Memorial Day always involved a major parade, with some notable exceptions–like last year during the pandemic. I usually watched the Memorial Day Parade from a spot in front of the Historical Society of Carroll County, where volunteers would often be selling refreshments. As a Historical Society member, and later an employee and board member, there were always plenty of friends there during the parade.

When our children were younger, they paraded with other students from St. John’s School. One year, when I was regent of the Daughters of the American Revolution I rode in the Memorial Day Parade in a convertible. My children, then grandchildren, were in the Children of the American Revolution and so the kids for many years would be in a CAR float set up on a flatbed or hay wagon.

In one Memorial Day parade, I was in a horse-drawn carriage with my mother, daughter, and granddaughter, representing four generations of DAR.

In the 1970s, there also were parades up Main Street to mark the opening of the 4-H and FFA Fair at the Ag Center.

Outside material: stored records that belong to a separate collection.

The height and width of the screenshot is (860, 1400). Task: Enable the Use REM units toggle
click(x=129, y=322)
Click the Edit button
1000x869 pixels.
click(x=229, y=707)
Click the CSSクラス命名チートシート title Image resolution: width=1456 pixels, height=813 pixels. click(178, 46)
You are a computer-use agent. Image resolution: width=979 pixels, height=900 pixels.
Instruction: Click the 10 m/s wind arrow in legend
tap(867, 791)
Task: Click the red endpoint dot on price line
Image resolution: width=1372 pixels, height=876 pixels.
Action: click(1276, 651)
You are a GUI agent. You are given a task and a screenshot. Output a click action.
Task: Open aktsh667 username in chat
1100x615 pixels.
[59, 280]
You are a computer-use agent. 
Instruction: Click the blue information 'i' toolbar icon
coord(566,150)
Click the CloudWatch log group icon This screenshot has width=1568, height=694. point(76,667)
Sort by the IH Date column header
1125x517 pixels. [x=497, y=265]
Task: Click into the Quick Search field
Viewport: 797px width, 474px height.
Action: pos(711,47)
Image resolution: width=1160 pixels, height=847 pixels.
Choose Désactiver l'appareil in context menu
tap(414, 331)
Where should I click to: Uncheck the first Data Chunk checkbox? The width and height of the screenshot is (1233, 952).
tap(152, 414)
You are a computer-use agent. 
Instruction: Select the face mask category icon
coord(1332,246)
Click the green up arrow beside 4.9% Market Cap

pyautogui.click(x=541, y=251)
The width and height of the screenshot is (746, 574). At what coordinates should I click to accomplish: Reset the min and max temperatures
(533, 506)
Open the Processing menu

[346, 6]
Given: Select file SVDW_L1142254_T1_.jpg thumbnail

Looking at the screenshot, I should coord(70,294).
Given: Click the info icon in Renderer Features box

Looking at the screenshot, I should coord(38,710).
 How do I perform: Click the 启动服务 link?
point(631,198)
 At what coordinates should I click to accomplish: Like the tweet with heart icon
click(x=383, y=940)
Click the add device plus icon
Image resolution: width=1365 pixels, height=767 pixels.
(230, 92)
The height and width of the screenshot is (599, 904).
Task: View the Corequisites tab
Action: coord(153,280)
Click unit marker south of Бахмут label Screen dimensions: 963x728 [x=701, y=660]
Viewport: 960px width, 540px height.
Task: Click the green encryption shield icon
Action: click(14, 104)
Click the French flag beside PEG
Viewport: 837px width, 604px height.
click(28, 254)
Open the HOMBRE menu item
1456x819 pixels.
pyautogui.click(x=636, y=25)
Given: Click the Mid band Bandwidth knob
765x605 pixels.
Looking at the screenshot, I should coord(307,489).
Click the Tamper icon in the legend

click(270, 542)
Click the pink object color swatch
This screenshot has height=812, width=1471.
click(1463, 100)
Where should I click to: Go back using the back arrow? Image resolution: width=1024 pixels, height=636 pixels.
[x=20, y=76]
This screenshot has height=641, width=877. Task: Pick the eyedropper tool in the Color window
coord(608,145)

Often my children were in those parades in various capacities, as all of the kids were in 4-H at one point or another.

When my son Sam was in the Maryland National Guard, he rode in the Memorial Day parade for several years as Commander of Battery A, 110th Field Artillery, which was located at the Evans Armory. The artillery unit would fire a cannon salute after the parade during the commemoration in the Westminster Cemetery.

No doubt many other families have had similar experiences participating in these important community events over multiple generations. As fleeting as such celebrations are, they serve to link our past to our future over the years.

Helen Shriver Riley is a longtime supporter of historic preservation and community volunteer. A native of Union Mills, Maryland, she lives at Fairhaven in Sykesville, Maryland.

PHOTO 1:  Convertibles carrying dignitaries lined up in a parade along Baltimore Street in Gettysburg in the 1930s. (Shriver Family Collection).

PHOTO 2: Elizabeth Riley, waving, third from right, with several of her relatives in a float sponsored by the Children of the American Revolution in the 2002 Memorial Day Parade along East Main Street in Westminster. (Samuel M. Riley/Courtesy Photo)

PHOTO 3:  Samuel M. Riley rides in a tactical vehicle leading Battery A, 110th Field Artillery, Maryland Army National Guard, in the 1996 Memorial Day Parade in Westminster. (Samuel M. Riley/ Courtesy Photo)

PHOTO 4:  Helen Shriver Riley, then Helen Shriver, center front, stands in a crowd with members of her family at the 1937 Centennial Parade in Westminster. With Helen is her brother, James M. Shriver, Jr., front left, and her sister, Eleanor. Behind them are their mother, Helen Brogden Shriver and grandfather, Harry Brogden. (Shriver Family Collection).